● AIM OF THE TASK:
Exactly the lines from the one containing "This screenshot has height=645, width=1568." through the end of the listing should be written out, both ends included, and nothing more.
+++ DATA FOR THE TASK
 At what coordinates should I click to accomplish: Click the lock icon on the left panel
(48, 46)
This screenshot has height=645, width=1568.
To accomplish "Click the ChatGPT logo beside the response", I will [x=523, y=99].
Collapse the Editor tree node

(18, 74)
++++++
● EXERCISE OUTPUT:
This screenshot has height=645, width=1568.
To accomplish "Click the ChatGPT logo beside the response", I will [x=523, y=99].
Collapse the Editor tree node

(18, 74)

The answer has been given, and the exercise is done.